World Cup Controversy in Qatar


Anna Kelly, Opinion Editor

In a controversial 2010 decision, Qatar won hosting rights to the 22nd World Cup tournament—beating the US, South Korea, Japan, and Australia. 

The FIFA World Cup is a soccer (when not in America: “football”) tournament, where 32 top international teams compete every four years. It’s known for bringing the world together because any country can qualify. In theory, any country can host, as well—but controversy erupted when Qatar was chosen as the 2022 host. 

This is for a few main reasons: timing, migrant worker deaths, homosexuality/alcohol laws, and corruption.

The World Cup is typically hosted over the course of a month—from June to July—but in Qatar, where summer temperatures often reach 100+ degrees Fahrenheit, this was deemed impossible. For good reason, too—who would want to play (or watch) a game in such heat? 

So, the 2022 World Cup was adjusted to fit a shorter time frame in November-December. This is unfortunate, for it conflicts with a typical European football season, yet it’s the least of Qatar’s controversies.

Despite labor reforms in 2014, the Amnesty Reality Check organization published an expose revealing that practices such as withholding salaries were still rampant in Qatar. The nation’s government denied that thousands of migrant workers were trapped and exploited. In suit, Amnesty and other international groups are pushing for $440 million in reparations for migrant workers—equal to the tournament’s winnings. 

Homosexuality and alcohol are illegal in Qatar, posing some concern for international spectators. Qatari laws are said to discriminate against homosexual individuals, according to rights groups. Additionally, alcohol is not permitted to be sold at stadiums, nor is it permissible anywhere in the Muslim country. Fans, many of whom are used to drinking beer during games, will have to adhere to these laws. 
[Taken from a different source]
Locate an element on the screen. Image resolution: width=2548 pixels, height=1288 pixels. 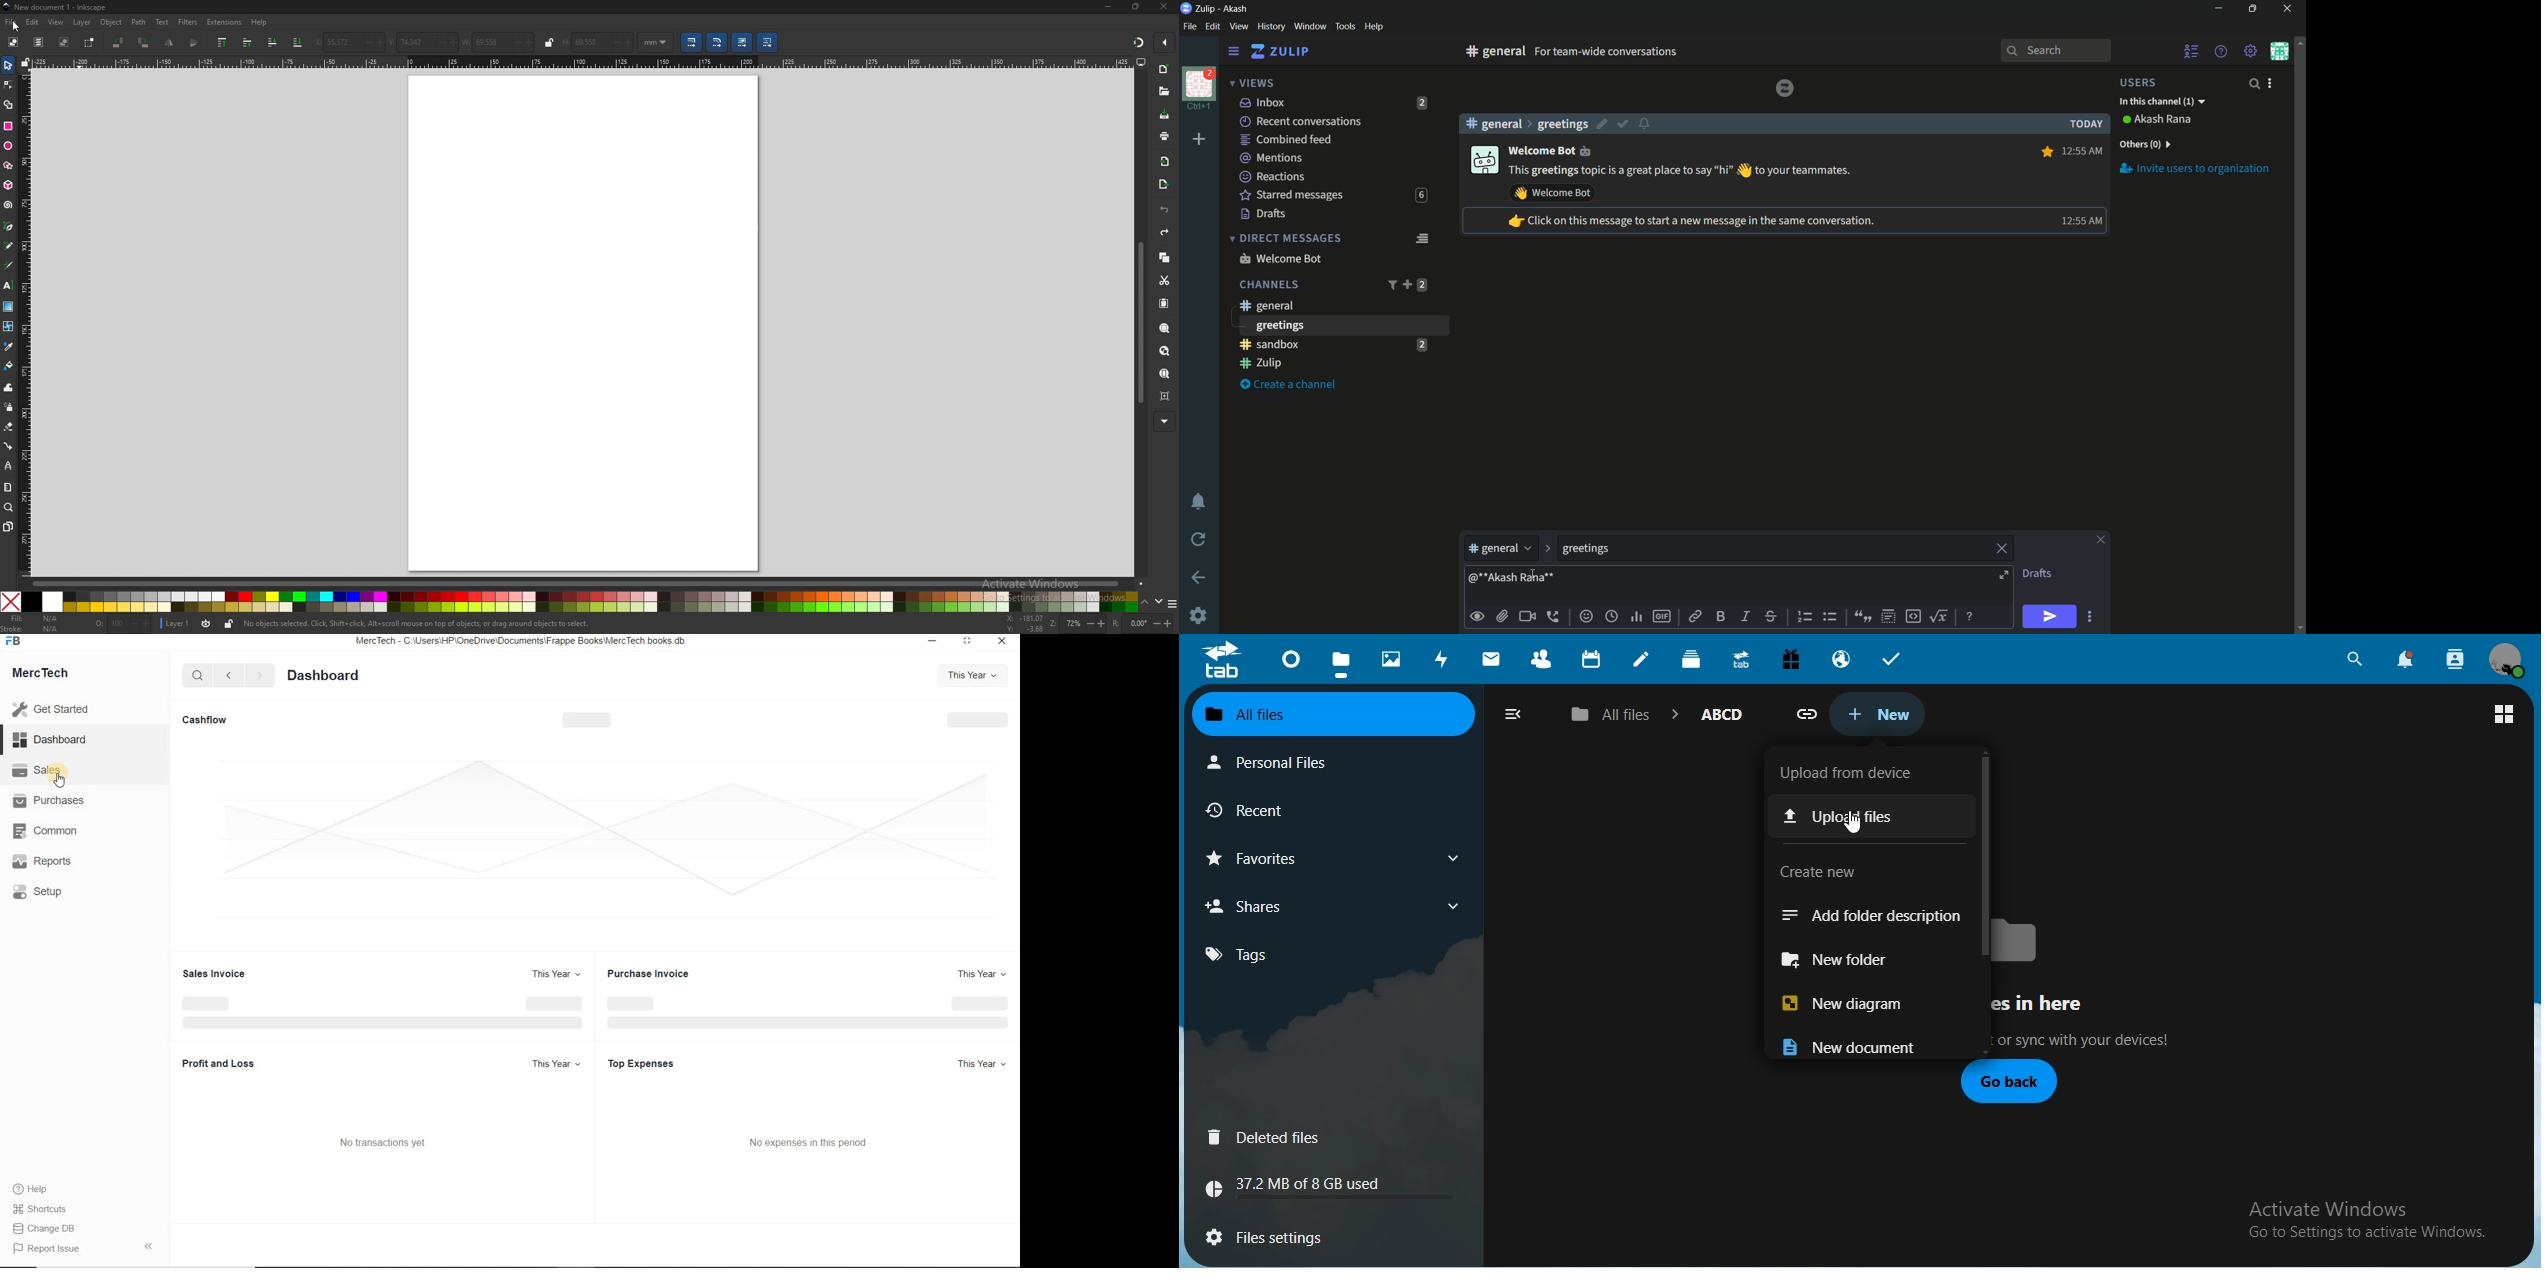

Most controversially, Qatar was accused by the US Department of Justice of vote corruption for the 2022 World Cup. Qatar defeated the US in a run-off vote where it was found that three South American officials were paid to vote for the country. 

So, should Qatar have won hosting rights, even amid such controversy? 

No. Even though corruption, labor, and timing change issues were revealed post-vote, Qatar is a country smaller than Connecticut with harsh laws discriminating against LGBTQ+ and women. For a tournament that aims to bring the world together, hosting the World Cup in Qatar feels like a step backward. Importantly, it’s the first Muslim country ever to host a World Cup, yet it’s also the first World Cup where alcohol is banned and where it’s hosted in winter.